Firth Happy To Let Kids See New Film, Despite Expletive
Colin Firth will have no problems showing his two young children his new film THE KING'S SPEECH - even though his royal character uses the 'F' word in the movie.
The actor campaigned for a better rating for the film after British censors slapped a '15' certificate on the movie, banning anyone under 15 from seeing it at cinemas.
Firth's fuss was successful and the film board officials agreed to drop the rating to a '12A', after agreeing the offending expletive in the movie was not used aggressively or aimed at anyone.
The actor says, "We won the battle in Britain big time. As far as I know it was precedent. There didn't seem to be much argument about it and now there's a warning on the poster saying, 'This contains strong language in a speech therapy context.'"
But Firth, who plays stuttering royal King George VI in the film, accepts that some parents might be put off by the idea of swearing in a film - even if it is in a scene where a therapist is trying to cure a stammer: "I understand this isn't a non-issue. I get that people don't want their small children hearing these words. I don't like them.
"But one of the things that the British film board said was it was the fact that it wasn't used in a violent context or directed at anybody and it was not in a sexual context. These forbidden words have become momentary tools in the movie to get a guy to break out of extreme repression. It couldn't be a more harmless context. It doesn't teach kids to sprinkle their language with these words or direct them against people.
"I would hate to deny kids in that age bracket from 13 to 18 to discourage them from seeing a film that has so much to say to people that age.
"As a father of small children, the context I would like to keep them away from is when it (the 'f' word) is casually used. I find that almost as disturbing. I love football and I take them but I have to wrestle with myself because what they hear there would make a sailor blush.
"I don't relish those words or my children hearing them, so I'm not judging people who don't like the words... But, in the film, it isn't used in a vicious, sexual way."

▸ PROVIDED DATA:
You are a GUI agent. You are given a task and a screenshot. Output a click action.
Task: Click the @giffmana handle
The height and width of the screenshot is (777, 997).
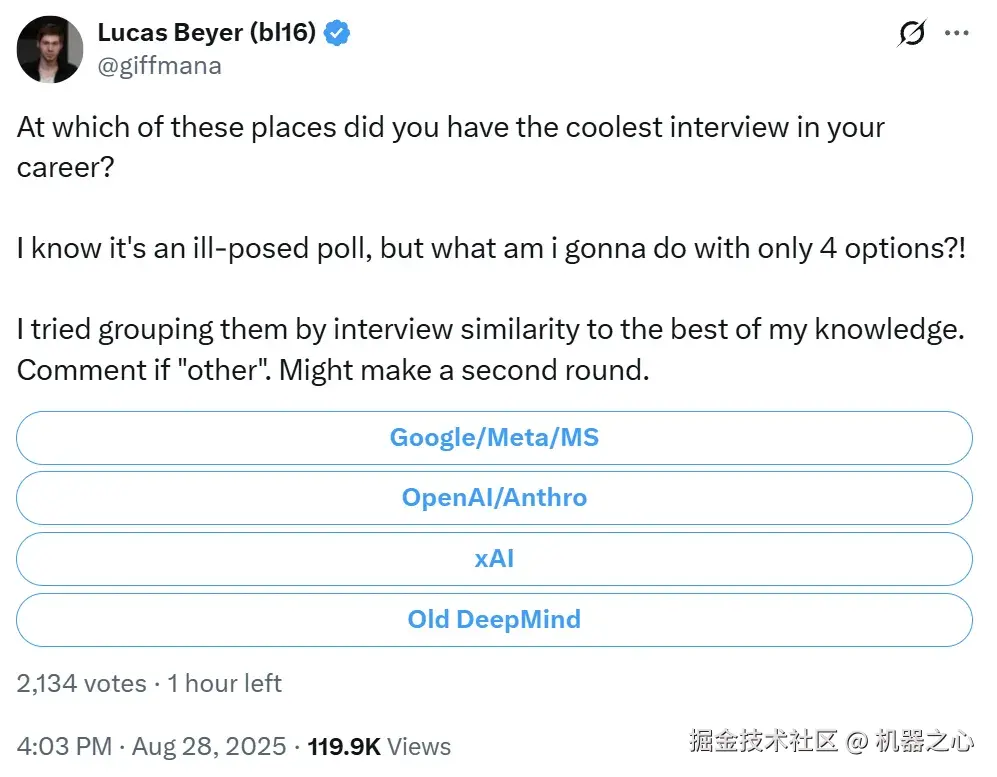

▸ ASSIGNMENT 1:
Write out the passage of the Colin Firth article from "The actor campaigned" to "it at cinemas.", replacing "British censors" with "film regulators".
▸ ASSIGNMENT 2:
Condense the paragraph of the Colin Firth article that begins "But Firth, who plays stuttering royal" into a shorter version that keeps its main facts.

▸ TASK OUTPUT 1:
The actor campaigned for a better rating for the film after film regulators slapped a '15' certificate on the movie, banning anyone under 15 from seeing it at cinemas.

▸ TASK OUTPUT 2:
Firth, who plays the stuttering King George VI, accepts that some parents may object to swearing in a film, even in a scene where a therapist is trying to cure a stammer. He says it is a real issue, that he understands people not wanting small children to hear such words, and that he does not like them either.